I have a spreadsheet of patent numbers that I'm getting extra data for by scraping Google Patents, the USPTO website, and a few others. I mostly have it running, but there's one thing I've been stuck on all day. When I go for the USPTO site and get the source code it will sometimes give me the whole thing and work wonderfully, but other times it only gives me about the second half (and what I'm looking for is in the first).
searched around here quite a bit, and I haven't seen anyone with this exact issue.
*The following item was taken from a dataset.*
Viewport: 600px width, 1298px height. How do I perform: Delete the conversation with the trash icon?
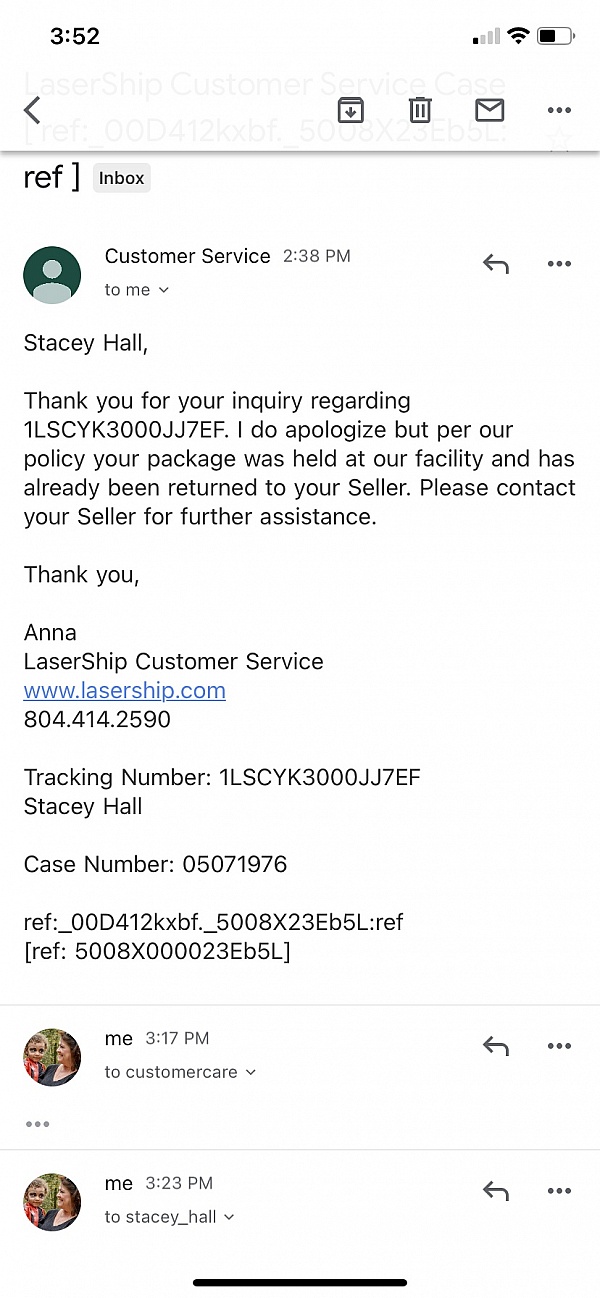coord(420,110)
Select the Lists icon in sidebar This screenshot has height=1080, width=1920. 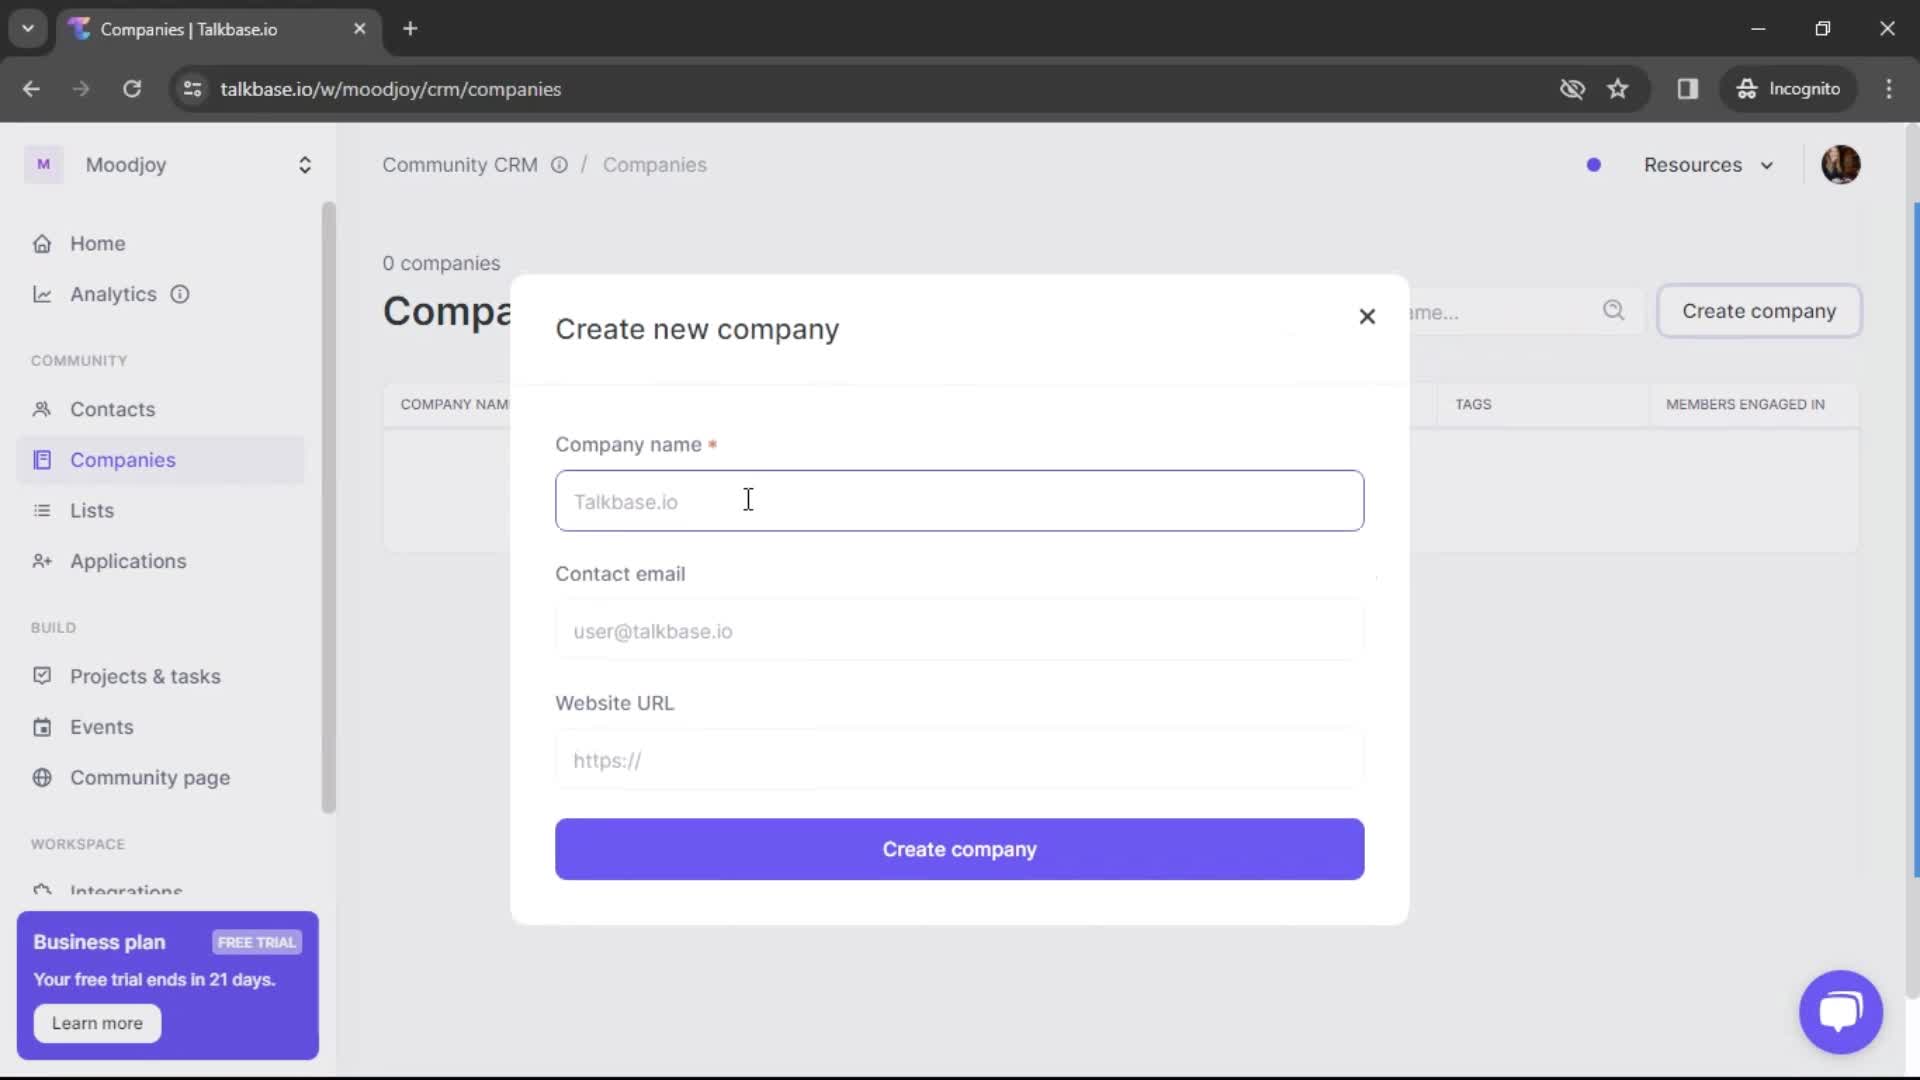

Here's the relevant piece of code (it's got some redundancies since I've been trying to figure this out for a while now, but I'm sure that's the least of its problems):
from bs4 import BeautifulSoup
import html5lib
import re
import csv
import urllib
import requests
# This is the base URL for Google Patents
gpatbase = "https://www.google.com/patents/US"
ptobase = "http://patft.uspto.gov/netacgi/nph-Parser?Sect2=PTO1&Sect2=HITOFF&p=1&u=/netahtml/PTO/search-bool.html&r=1&f=G&l=50&d=PALL&RefSrch=yes&Query=PN/"
# Bring in the patent numbers and define the writer we'll use to add the new info we get
with open(r'C:\Users\Filepathblahblahblah\Patent Data\scrapeThese.csv', newline='') as csvfile:
patreader = csv.reader(csvfile)
writer = csv.writer(csvfile)
for row in patreader:
patnum = row[0]
#print(row)
print(patnum)
# Take each patent and append it to the base URL to get the actual one
gpaturl = gpatbase + patnum
ptourl = ptobase + patnum
gpatreq = requests.get(gpaturl)
gpatsource = gpatreq.text
soup = BeautifulSoup(gpatsource, "html5lib")
# Find the number of academic citations on that patent
# From the Google Patents page, find the link labeled USPTO and extract the url
for tag in soup.find_all("a"):
if tag.next_element == "USPTO":
uspto_link = tag.get('href')
#uspto_link = ptourl
requested = urllib.request.urlopen(uspto_link)
source = requested.read()
pto_soup = BeautifulSoup(source, "html5lib")
print(uspto_link)
# From the USPTO page, find the examiner's name and save it
for italics in pto_soup.find_all("i"):
if italics.next_element == "Primary Examiner:":
prim = italics.next_element
else:
prim = "Not found"
if prim != "Not found":
examiner = prim.next_element
else:
examiner = "Not found"
print(examiner)
As of now, it's about 50-50 on whether I'll get the examiner name or "Not found," and I don't see anything that the members of either group have in common with each other, so I'm all out of ideas.